Fernando Galrito: A animação experimental marcará também presença na MONSTRA. Este ano o maior festival de arte eletrónica do mundo apresenta-nos  o Electronic Theatre, uma sessão que inclui algumas das melhores obras de animação da edição de 2021 selecionadas pelo júri, produções que se caracterizam por combinarem os seus conteúdos artísticos com a inovação cultural e tecnológica. A sessão será apresentada por Jurgen Hagler, investigador, professor universitário e curador que em 2017 assumiu a direção do Ars Electronica Animation Festival. De entre as quatro curtas que constituem o programa, destacamos When the Sea Sends Forth a Forest de Guangli Liu, o vencedor do prémio principal, o Golden Nica, que aborda a história esquecida da comunidade chinesa do Camboja, que foi perseguida, expulsa e morta pelos Khmer Vermelho. A sessão será precedida por uma masterclass de animação expandida apresentada por Jurgen Hagler.
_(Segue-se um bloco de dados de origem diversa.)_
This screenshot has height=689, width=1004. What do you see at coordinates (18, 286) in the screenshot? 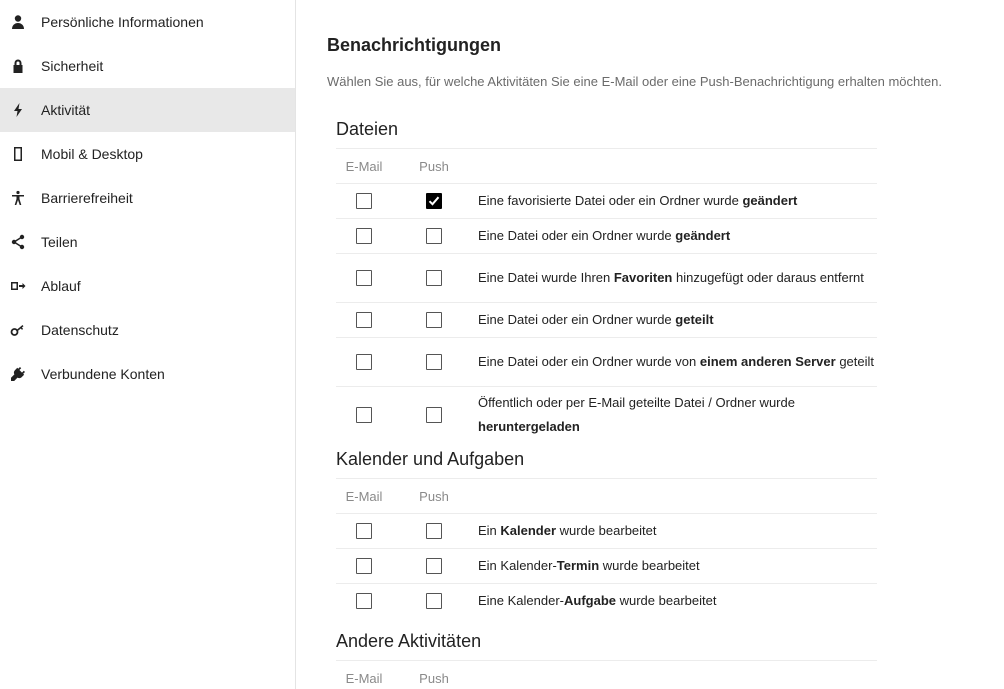
I see `flow-icon` at bounding box center [18, 286].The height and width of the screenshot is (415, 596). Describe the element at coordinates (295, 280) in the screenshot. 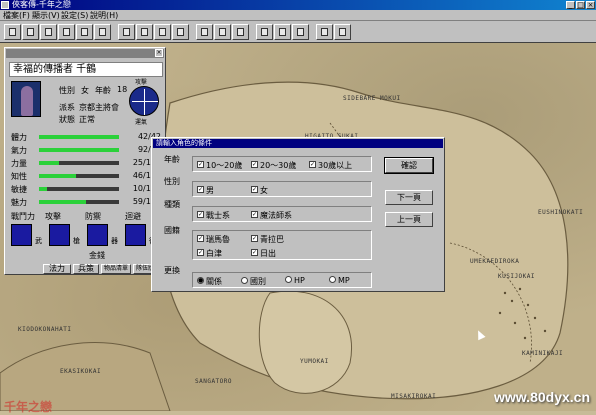

I see `sort-option: HP` at that location.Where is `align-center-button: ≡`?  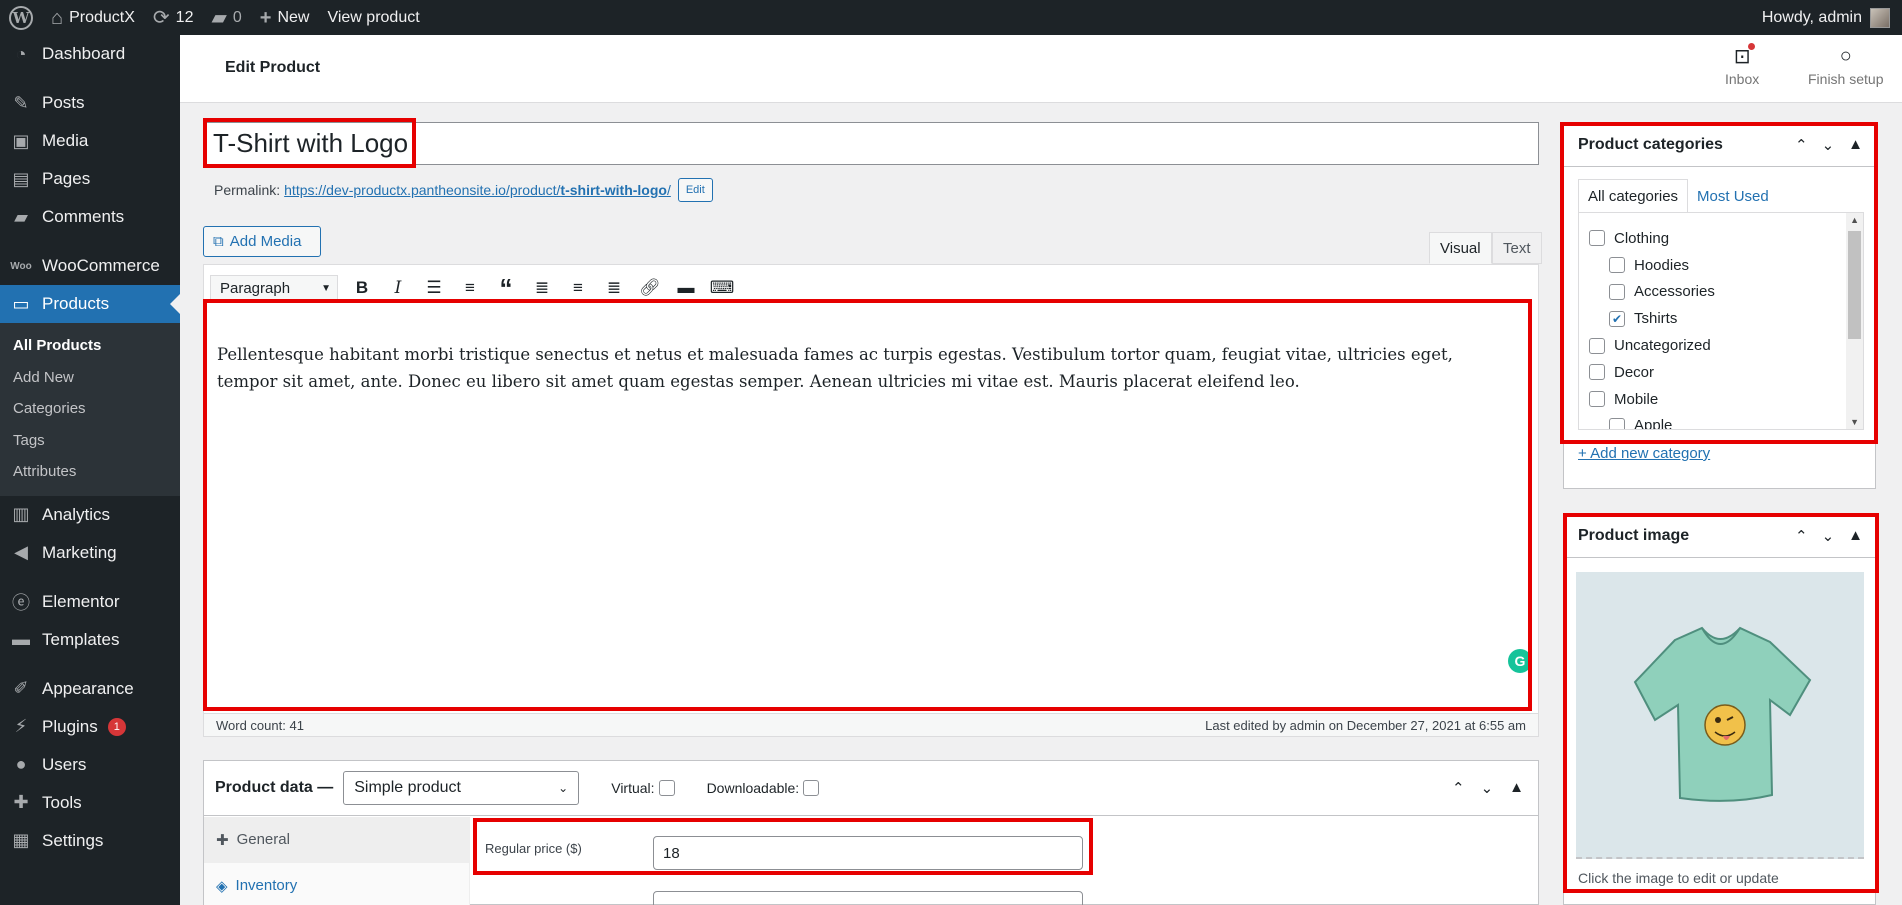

Na sua relação com a transversalidade artística e criativa, a UNLOOP uma empresa portuguesa especialista em Realidade Aumentada criou para MONSTRA um jogo onde todos, em qualquer parte do globo, podem criar um espaço cénico MONSTRA com personagens do festival e do país convidado, e depois fotografar-se nesse espaço cênico. Depois enviar a amigos e à MONSTRA. Os melhores trabalhos serão premiados com bilhetes para o festival. Podem descarregar a APP A MINHA MONSTRA nas lojas android e apple e jogar.